A Secretaria de Saúde do Paraná disse à Agência Brasil que três aspectos ajudam a entender a maior incidência da doença entre macacos no estado, entre os quais o avanço do vírus amarílico por regiões em que populações inteiras desses animais ainda não tinham imunidade contra a doença. “As populações de primatas dessas regiões nunca tinham tido contato com o vírus, então não tinham imunidade, sendo mais suscetíveis à doença”, destacou a secretaria.
Além disso, ao avançar entre os macacos, o vírus amarílico chegou a áreas onde a vegetação está menos preservada, o que, segundo a pasta, facilita a notificação dos casos. “Isso faz com que moradores de fazendas ou sítios informem aos órgãos regionais e municipais, facilitando a notificação e a coleta de material para análise laboratorial.”
A secretaria ressaltou ainda que estados e municípios vêm procurando sensibilizar a população sobre a importância de informar as autoridades locais sempre quef or avistado um macaco morto. A pasta acrescenta que reforçou a orientação para que os municípios, principalmente os que formam o chamado “corredor de circulação do vírus”, intensifiquem a vacinação de suas populações.
Maior queda
Terceiro dos únicos estados com registro de epizootia no atual período, São Paulo mostra diminuição de casos da febre amarela silvestre desde 2017. Segundo o Ministério da Saúde, até o começo de maio, o estado tinha relatado apenas quatro casos entre macacos no atual período. De julho de 2018 a junho de 2019, São Paulo estado teve 26 casos confirmados. De julho de 2017 a junho de 2018, foram 670.
Por e-mail, a Secretaria de Saúde de São Paulo confirmou que o número de casos caiu progressivamente nos três últimos períodos, tanto entre animais quanto entre humanos. A pasta informou, porém, que, diferentemente do ministério e de outras unidades da federação, registra as ocorrências de janeiro a dezembro. E apresentou números diferentes dos do ministério.

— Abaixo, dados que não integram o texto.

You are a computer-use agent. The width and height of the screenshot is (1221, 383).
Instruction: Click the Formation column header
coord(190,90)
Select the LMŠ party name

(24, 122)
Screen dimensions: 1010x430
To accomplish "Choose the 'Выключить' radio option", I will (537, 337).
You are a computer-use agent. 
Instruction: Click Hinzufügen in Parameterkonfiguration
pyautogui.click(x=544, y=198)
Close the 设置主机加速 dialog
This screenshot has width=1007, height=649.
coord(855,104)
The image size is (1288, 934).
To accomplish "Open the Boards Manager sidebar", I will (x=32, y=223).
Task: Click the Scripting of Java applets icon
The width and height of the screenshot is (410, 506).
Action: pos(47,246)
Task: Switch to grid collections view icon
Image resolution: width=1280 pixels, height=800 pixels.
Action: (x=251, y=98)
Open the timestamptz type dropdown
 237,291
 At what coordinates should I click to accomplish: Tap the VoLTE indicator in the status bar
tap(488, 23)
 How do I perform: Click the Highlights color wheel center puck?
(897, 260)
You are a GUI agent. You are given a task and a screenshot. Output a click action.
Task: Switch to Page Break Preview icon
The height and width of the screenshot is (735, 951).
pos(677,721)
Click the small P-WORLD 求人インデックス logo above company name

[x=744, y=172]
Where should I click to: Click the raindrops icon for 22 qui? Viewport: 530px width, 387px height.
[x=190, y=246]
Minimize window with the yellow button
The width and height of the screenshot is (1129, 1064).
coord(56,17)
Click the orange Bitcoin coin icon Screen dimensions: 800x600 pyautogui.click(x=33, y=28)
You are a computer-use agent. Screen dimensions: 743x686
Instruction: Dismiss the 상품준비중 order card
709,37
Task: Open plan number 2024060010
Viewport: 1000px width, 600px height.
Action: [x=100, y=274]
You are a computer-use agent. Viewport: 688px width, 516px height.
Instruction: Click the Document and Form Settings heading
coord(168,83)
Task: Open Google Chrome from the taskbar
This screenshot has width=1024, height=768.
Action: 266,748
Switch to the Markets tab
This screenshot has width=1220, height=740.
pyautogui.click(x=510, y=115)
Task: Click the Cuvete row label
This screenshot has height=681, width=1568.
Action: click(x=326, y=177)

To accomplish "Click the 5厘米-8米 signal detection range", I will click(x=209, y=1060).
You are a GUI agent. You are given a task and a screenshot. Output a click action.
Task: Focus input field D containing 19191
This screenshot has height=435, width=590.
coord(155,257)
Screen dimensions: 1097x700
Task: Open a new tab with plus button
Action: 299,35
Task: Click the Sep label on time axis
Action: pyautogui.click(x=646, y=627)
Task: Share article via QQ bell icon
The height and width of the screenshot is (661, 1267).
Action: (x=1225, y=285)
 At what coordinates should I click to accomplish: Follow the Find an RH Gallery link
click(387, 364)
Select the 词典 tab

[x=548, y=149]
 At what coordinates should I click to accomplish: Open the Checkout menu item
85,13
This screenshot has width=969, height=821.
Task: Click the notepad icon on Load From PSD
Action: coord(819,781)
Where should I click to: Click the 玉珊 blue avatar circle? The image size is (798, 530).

Segundo a secretaria, as mortes e o adoecimento de macacos pela febre amarela caíram de 261 casos confirmados, em 2018, para 19 em 2019. Neste ano, um caso foi confirmado em Osasco, na Grande São Paulo.
A morte de pessoas por febre amarela caiu de 176 casos, em 2018, para 13, em 2019. Este ano, até o momento, não há registro de morte de pessoas pela doença no estado de São Paulo. Ainda assim, a secretaria recomenda que os que ainda não se vacinaram procurem um posto de saúde e se previnam contra a doença, principalmente aqueles que vivem ou visitam áreas próximas à vegetação densa.
Em 2017, o grande número de primatas infectados pelo vírus amarílico levou o governo de São Paulo a determinar o fechamento preventivo de parques públicos a fim de evitar que a doença entre humanos fugisse ao controle.